Yes, you are making sense, and a better word would suit me fine. I have used the word sense of a "broken" or chaotic platform to describe that piece of snow surface that has been created by skidding, etc. It's still the overall real estate the ski is moving on, and it is still not at the pitch of the slope. So for me, the word platform works both ways. And it is the thing/surface/road/fluid plane that the ski is being supported by.

However, if there's a better word, I'd use it.

I ran into the same problem developing the Sports Diamondtm. Lots of people don't like the word Power for that which denotes technique AND biomechanics AND equipment (both gear and body). I'd be happy with a new word there as well, but I haven't found a better umbrella than Power. In essence these are the pieces that provide the motor.

Anyway, your description is great. And you can clearly see the issue: that we're not skiing on the ski slope. We're skiing on something else.

Big E's platform management is pretty good.

But yeah, help me out here, if you can think of something.
Well, you know spindrift, if the platform is the "road" that is cut into the snow, or the "wall" that is the mogul we've slipped up and down, then, it's not the platform we can manage at all....

However, as you say, we can orient our "base of support" to cut a "road" into the snow, or balance on top of it as it slides up and down the walls in a mogul field.

Gee, weems I thought it would take longer than that!

Honestly, I don't think it matters all that much what you choose to call it, as long as the focus moves to a "platform" that is the ski/snow interface, and how to move with the "platform" that you choose to create.
Good Day Weems,
Greg here from Timberline and Snowmass. After reading about the platform and your experiences with it, I had the opportunity to introduce it to my winter client on the summer snow this last weekend. It is really not that hard to get someone out of the New Jersey heat and humidity and onto the snow in August

Anyway, here is our experience with introducing the concept. Luckily we had a nice freeze overnight and the snow was firm and noisy early on, then we had snow- cone-like summer corn. This skier is 16 and a level 8 skier, gold in NASTAR...by introducing the ski-snow interaction and interface as a platform that is created by slicing the snow with the ski we had a nice time modulating the forces in order to maintain our platform in the firm snow. I was personally suprised how delicate and light I could be to maintain the platform under both skis in the firm snow. It was liberating for sure.

> _EXERCISE AIM_
From the forum discussion about the ski platform, extract word for word the part that opens with the words containing "But yeah, help" and closes with "a mogul field.".

> _DATA SECTION_
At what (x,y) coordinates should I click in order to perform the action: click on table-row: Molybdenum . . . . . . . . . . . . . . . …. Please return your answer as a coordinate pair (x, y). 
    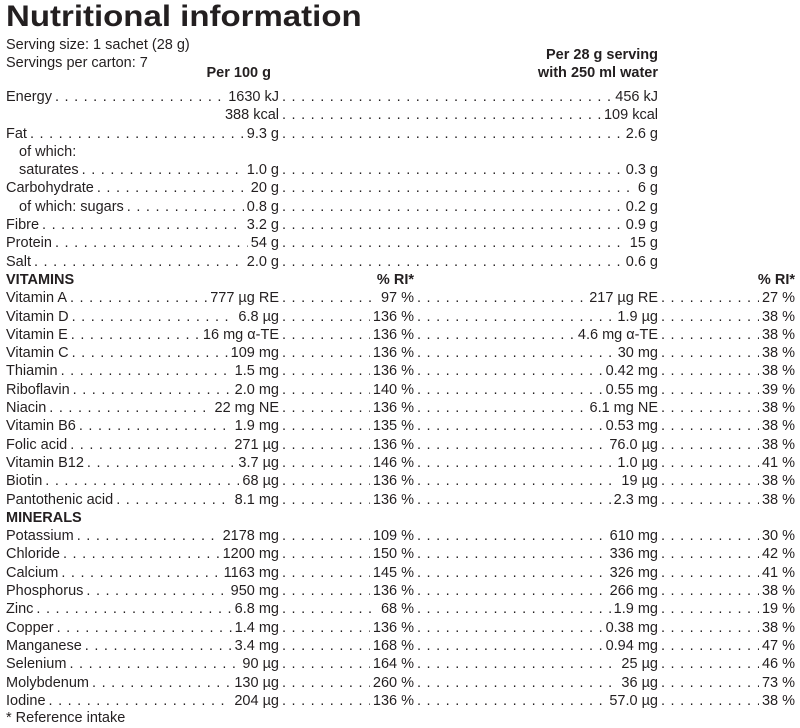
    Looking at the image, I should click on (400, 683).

> _ANSWER BOX_
But yeah, help me out here, if you can think of something.
Well, you know spindrift, if the platform is the "road" that is cut into the snow, or the "wall" that is the mogul we've slipped up and down, then, it's not the platform we can manage at all....

However, as you say, we can orient our "base of support" to cut a "road" into the snow, or balance on top of it as it slides up and down the walls in a mogul field.